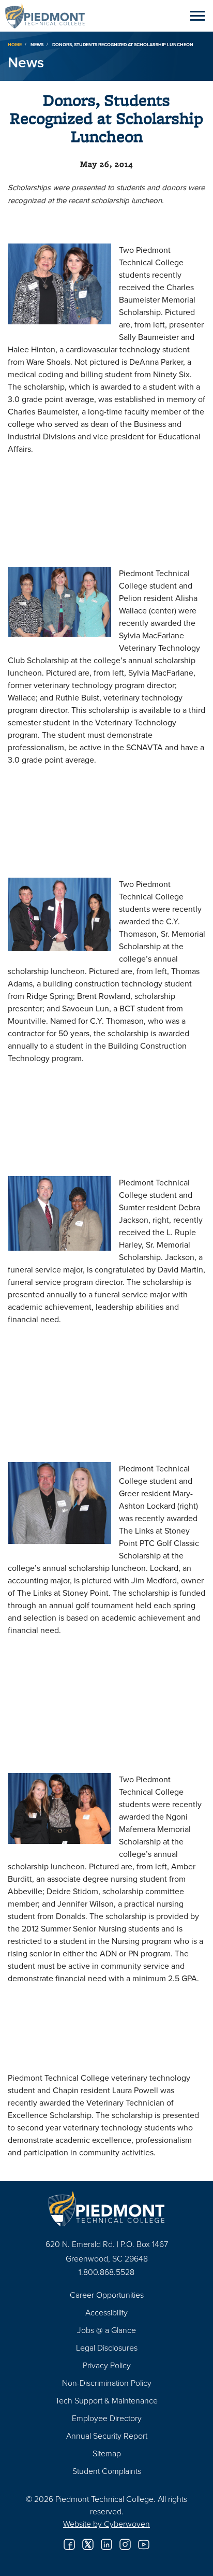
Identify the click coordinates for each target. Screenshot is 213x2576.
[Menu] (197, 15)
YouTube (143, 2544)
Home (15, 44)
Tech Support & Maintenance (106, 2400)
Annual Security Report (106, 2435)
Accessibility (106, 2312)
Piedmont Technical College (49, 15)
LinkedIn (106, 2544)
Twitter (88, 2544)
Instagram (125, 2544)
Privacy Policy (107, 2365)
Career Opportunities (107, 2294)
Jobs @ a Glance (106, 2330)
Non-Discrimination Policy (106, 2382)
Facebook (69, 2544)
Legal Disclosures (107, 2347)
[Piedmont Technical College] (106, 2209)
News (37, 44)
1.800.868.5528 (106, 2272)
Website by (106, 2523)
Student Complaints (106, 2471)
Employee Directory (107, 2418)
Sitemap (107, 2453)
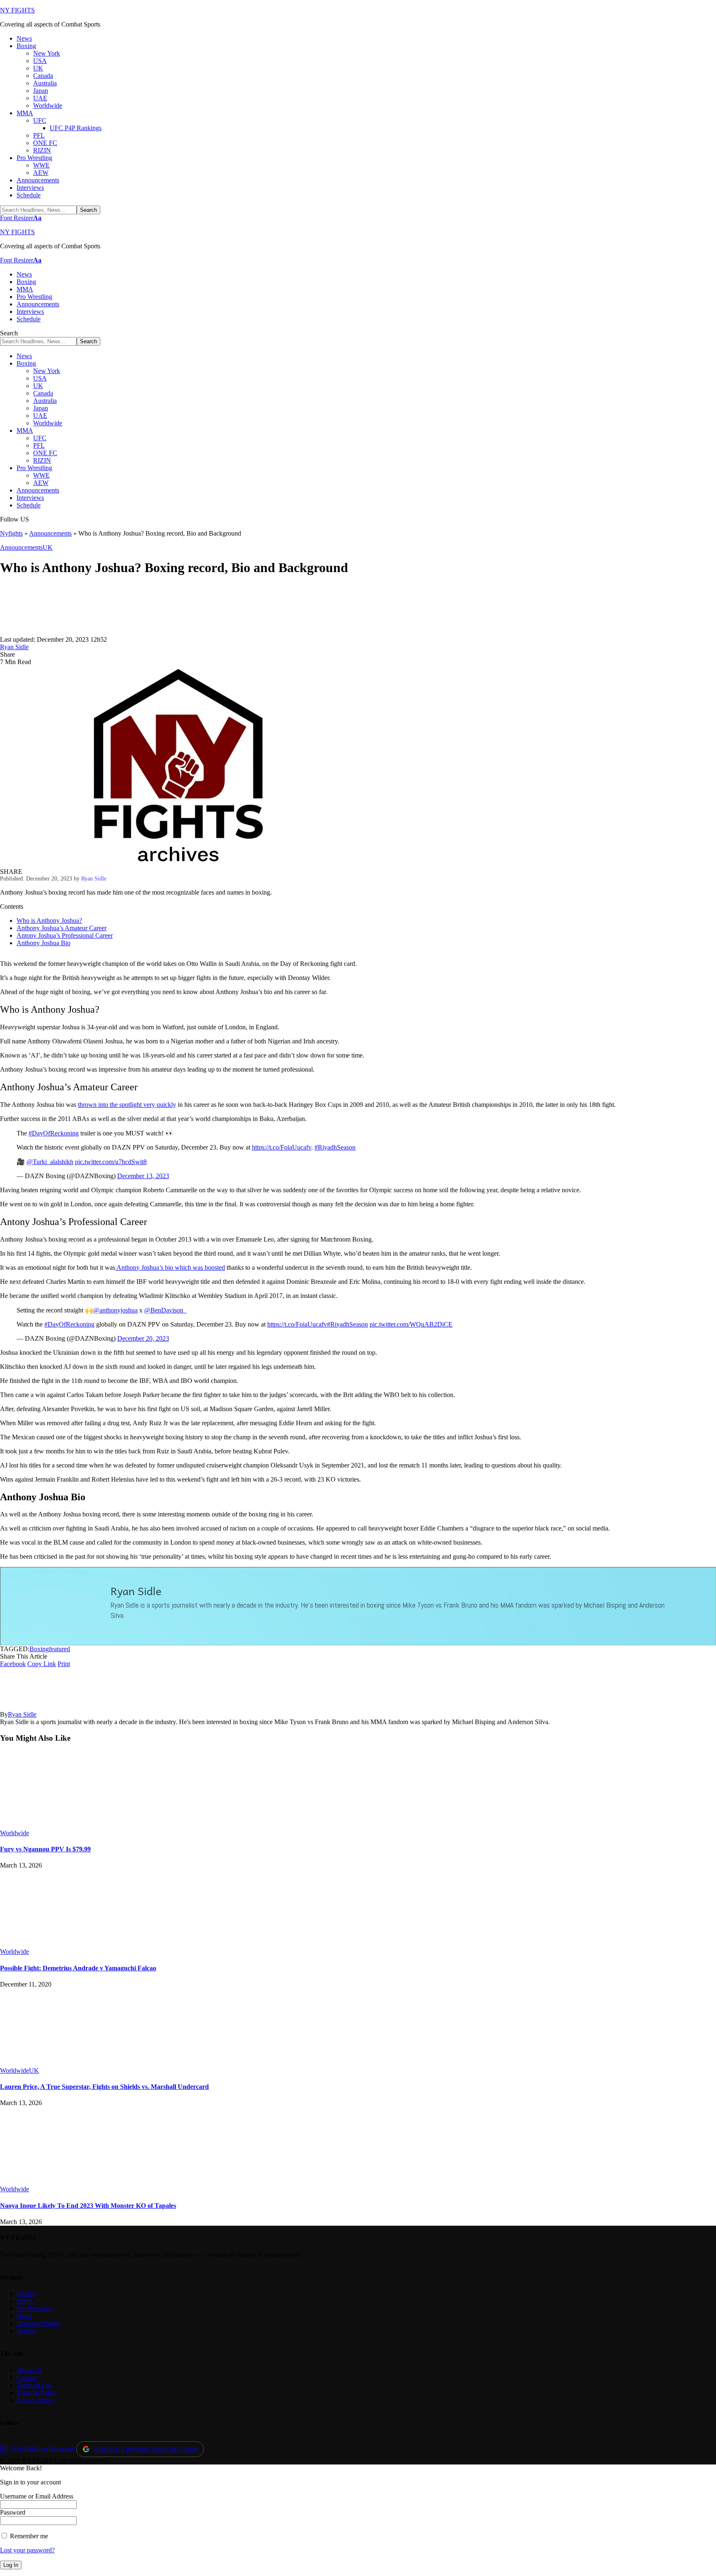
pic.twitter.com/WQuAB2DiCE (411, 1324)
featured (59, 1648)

**PROMPT:** Pull out every line of the entries that includes the word "Piedmont".

**EXERCISE RESULT:**
Piedmont Technical College (49, 15)
[Piedmont Technical College] (106, 2209)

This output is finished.